It was definitely a new experience for me. Before that, just like in training, I had developed the ability to consider the things that I didn’t like in training to be part of the training. If they were gray days, if there was rain, if it was cold… When it got really cold in the negatives and the snow got higher, it was called chain season. Chain season is when I had to  put on chains (microspikes) so I could actually gain some traction (if I didn’t need snowshoes that is). Any elevation was considered a gift, and if the footing was bad, the training was good.It had nothing to do with any physical gain, but more so the ability to deal with my own demons, suffering, and discomfort. There is no greater or quicker path to living a joyful, pain-free life than embracing suffering on all accounts. Physical, mental, and emotional. It was a free pass to the kind of life that I wanted to live, and felt like I was living until this plantar fracture.

The only three time winner, or I should say, finisher of the Barkley marathons, Jared Campbell, an engineer and winner of the hard rock 100, talks about his experiences with discomfort ((2) GINGER RUNNER LIVE #112 | The Barkley Marathons, Part 2 – Jared Campbell & Gary Robbins – YouTube). One of his interesting comments was that considers the Barkley a psychological experiment rather than a race. “There’s a point with the Barkley where it’s not really about making logical decisions,”he said.  The Barkley goes beyond the 60 hours that you’re out there in and of itself, Jared goes on to say. He described it as an exercise in ‘misery management’ and then corrected himself to say resilience training, and said he decided to include in his training anything in life that came up that wasn’t perfect.  Anything at work, relationship issues, or family stuff would come up and he would say to himself, “Hey, this is Barkley training!”

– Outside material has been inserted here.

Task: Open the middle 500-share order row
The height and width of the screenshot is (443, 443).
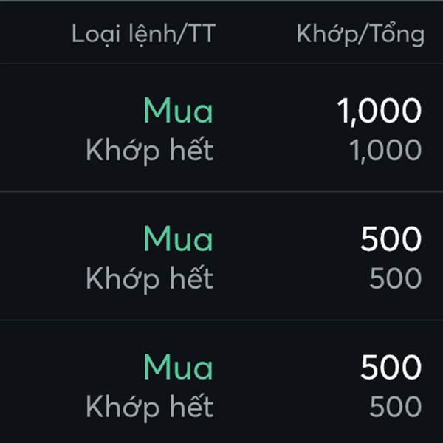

Anyone who’s trained hard–whether it’s for a 5K, marathon, ultras, Iron Man it really doesn’t matter–once they’ve felt that pain and learned how to deal with the discomfort that their mind and body gave them, their day-to-day life that caused pain was muted a bit. We are very familiar with resilience being built on a physical level. What I mean by that is if we want to get strong muscles, we tear the muscle fibers up in the gym.  Break them down. And then most importantly, give them a chance to recover. After a while carrying the groceries, helping a friend move, lifting things at work, don’t seem as daunting or difficult as they had before you started lifting weights.  Yes, you’re stronger.  But more importantly?  You’ve become ‘familiar’.  What you consider ‘difficult’ has become relative to what you’ve experienced in the weight room.  You become less deterred by physical discomfort.  You may find happiness and connection during situations that used to feel physically difficult or taxing, because you’ve pushed your pain threshold back. Those things that were annoying or intolerable outside the weight room are now tolerable, possibly even enjoyable, allowing you a greater sense of happiness in your life.  All because you used everything around you as a training opportunity.  

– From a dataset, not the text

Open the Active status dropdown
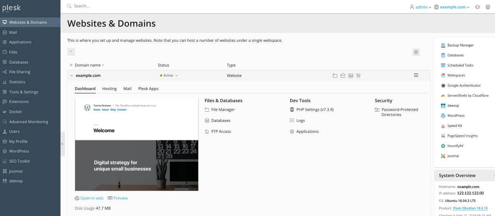This screenshot has height=216, width=495. [x=169, y=75]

So the toe is still achy. And again, it should be, it’s a fractured toe. But when I reference all of the other times that I’ve been in races or in training, I’m grateful. I had a lot of memories, tools and experience with discomfort. Discomfort has made my life all the better, because of my familiarity with it. Discomfort that I use for training, instead of allowing it to use me and make my life’s choices..

So, the next time something that seems meaningless is uncomfortable or feels like it’s going to derail you and you feel like you can’t go on, think of it as life training! How much discomfort is going to be coming your way in the future? How is it helping you to enjoy the little moments that might be difficult, but don’t seem like it anymore to you because of what you’ve gone through?  It’s all usable. It’s all fodder for building the resilience of your mind. The Buddha said all life is suffering. It’s inescapable. But, he never said you couldn’t become more familiar with that suffering and make your life better in the process. What do I mean by better? Your own.

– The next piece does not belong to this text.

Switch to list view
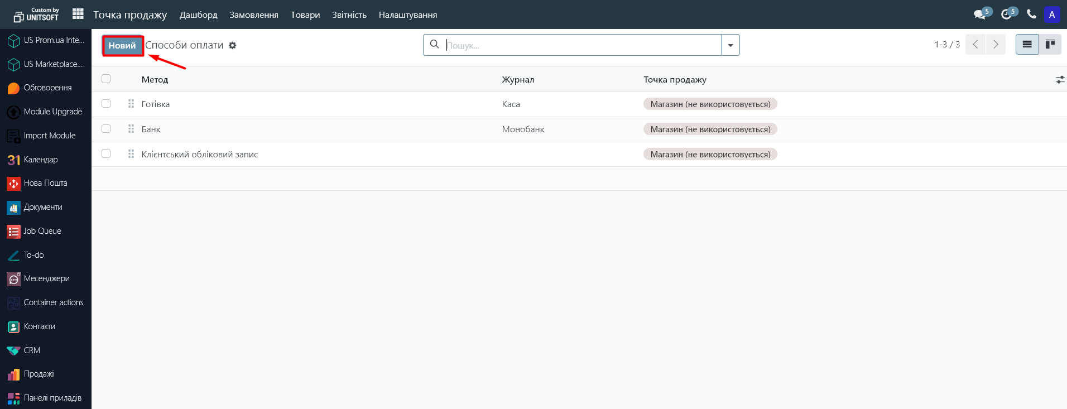This screenshot has height=409, width=1067. 1027,45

If you would like to learn tools and skills to help you improve your emotional aptitude, reduce your emotional isolation, lessen your avoidance of shame, fear, and anxiety, and enable yourself to reach your goals, break old habits, or create new ones, I can help. I provide emotional resilience coaching, so you can achieve your goals.  We can meet either virtually or in person at my office in Waterbury, Vermont.  Just click the button or the link below for a free consultation and let’s talk.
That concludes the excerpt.